It’s a hazy day here in Virginia Beach, and unseasonably cool. Tonight in my Giants of the Arts class at Saint Leo University, we’re going to talk about Leonardo da Vinci as an example of the potential of a person. We will talk about all he did in art, in sculpture, and all he wrote in his journals about science, about the body, about the heavens. We talk about how he would have rather spent time with his friends talking and drinking wine than doing work, that it often took years to complete one project, that he always believed in all his efforts that he could have done better.
It’s a fun lecture since too many students think the only thing he ever did was the Mona Lisa and was fodder for the film, The Da Vinci Code. A few of my students, however, most of whom have been stationed all over the world at one time or another in their military service, have seen the Sistine Chapel. I prefer it when they tell each other of the artists’ accomplishments rather than it come from me.
Every once in a while, however, our discussions about art and music, about architecture and drama, digress to philosophical explorations about potential and genius. We explore just what it takes, according to a full understanding of “Giants” of the arts, the ingredients necessary to achieve. Talent is not enough since unrecognized talent is everywhere; and drive is not enough since more than a few driven individuals don’t have the talent to triumph. Timing, of course, and luck, vision of some sort, and a full understanding of your craft, along with the ability to tune out the naysayers, to ignore the uninformed out to disparage you. Oh it is quite involved and takes the full two and a half hours to explore and still come up short, but the consensus is always the same: no wonder there are only a handful of “Giants” in any given generation.
These things we are capable of, whether by the luck of birth, the grace of God, or the sheer will of hard-headed artists, is a possible proof of faith. “The Last Supper” is a miraculous painting; and more so the ceiling of the Sistine Chapel. The “Pieta,” and his ideas about human anatomy.
On the way to the college I’m stopping at Harris Teeter. They have the best bread there, and I need a new notebook to make my daily lists, and that store is the only one I have found which carries this tan, college ruled, 5×8, style to which I’ve become accustomed. I’ll park near the Wells Fargo ATM to take out a twenty and when I walk toward the door I’ll look to my left toward the municipal center half a football field away, toward Building 2, toward the spirits of late former students Alex and Mary, and their nine colleagues, and one contractor just trying to get a permit, who all just moments earlier took what they didn’t know would be their last breath, missed what they didn’t know was their last chance to call home and say how much they loved someone, missed their last chance to notice what I’ll notice across the parking lot, the dozens of Carolina wrens which always seems to gather in the bushes near the crosswalk. Moments later they ceased to be.

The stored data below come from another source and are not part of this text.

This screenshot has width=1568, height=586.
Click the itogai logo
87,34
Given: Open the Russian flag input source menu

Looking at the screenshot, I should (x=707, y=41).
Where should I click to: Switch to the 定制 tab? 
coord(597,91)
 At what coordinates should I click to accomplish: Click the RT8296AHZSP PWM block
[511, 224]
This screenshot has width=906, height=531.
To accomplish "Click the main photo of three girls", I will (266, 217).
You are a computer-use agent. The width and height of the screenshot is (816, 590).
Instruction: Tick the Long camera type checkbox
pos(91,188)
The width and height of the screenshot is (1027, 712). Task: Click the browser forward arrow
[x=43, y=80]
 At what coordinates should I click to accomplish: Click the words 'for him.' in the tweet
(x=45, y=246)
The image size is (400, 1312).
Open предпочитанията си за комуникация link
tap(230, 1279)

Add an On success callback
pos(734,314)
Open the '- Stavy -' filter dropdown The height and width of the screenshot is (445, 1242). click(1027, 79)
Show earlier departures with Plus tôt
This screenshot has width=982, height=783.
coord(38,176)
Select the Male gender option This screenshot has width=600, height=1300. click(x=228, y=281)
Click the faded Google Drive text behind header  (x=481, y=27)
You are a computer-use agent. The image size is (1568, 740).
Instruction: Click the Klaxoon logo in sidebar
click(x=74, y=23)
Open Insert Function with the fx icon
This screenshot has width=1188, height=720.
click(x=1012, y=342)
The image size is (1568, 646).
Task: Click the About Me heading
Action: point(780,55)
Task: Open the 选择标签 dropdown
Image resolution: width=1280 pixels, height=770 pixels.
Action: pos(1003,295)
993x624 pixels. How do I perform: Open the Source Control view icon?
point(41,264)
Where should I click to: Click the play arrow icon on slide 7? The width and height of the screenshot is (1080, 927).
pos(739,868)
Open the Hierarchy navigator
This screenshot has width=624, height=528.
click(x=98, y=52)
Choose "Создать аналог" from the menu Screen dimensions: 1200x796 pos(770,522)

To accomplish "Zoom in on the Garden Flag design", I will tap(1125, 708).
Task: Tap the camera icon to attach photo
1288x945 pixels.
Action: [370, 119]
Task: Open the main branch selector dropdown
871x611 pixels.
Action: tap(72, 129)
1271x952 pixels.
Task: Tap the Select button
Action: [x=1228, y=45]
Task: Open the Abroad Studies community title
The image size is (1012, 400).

The killer took fifty or sixty shots from his .45 caliber handgun with extra magazines. He managed to keep it somewhat quiet by equipping the gun with a suppressor. He emailed a resignation earlier in the day stating he was grateful for the job but for personal reasons he needed to give his two-week notice. So either he was not contemplating carnage when he wrote the letter, or he was trying not to draw attention to himself by simply not showing up or quitting outright. In either case, something snapped.
So here’s the thing: the shooter is just another ordinary killer in the United States. Twelve deaths by a gun? Last year there were more than 36,000, a third from intent to kill another, and two thirds by suicide–which if you take the gun out of the equation, drops the suicide success rate by three times.
And, of course, this doesn’t include the more than 100,000 injuries from guns.
I am not an expert in gun control; I’m not an expert in sociological issues, in the psychology of killers, the second amendment, the constitutional track of the laws which bring us here. I have some training in how to secure a building during an emergency by virtue of teaching college for so long, but I’m equally aware of the likelihood the shooter is most likely already in the building by the time emergency steps need to be taken. I’m not an expert on PTSD, nor am I an expert on depression, despite my deeply committed readings on the subject.
My expertise is in the arts, in the humanities, I can engage a group of adults for hours in engrossing conversation about some of the Giants of history and what they leave behind that so enabled them to be household names half a millennium later. My expertise is in showing my students what those Giants are capable of.
Oh, dear God, these things we are capable of.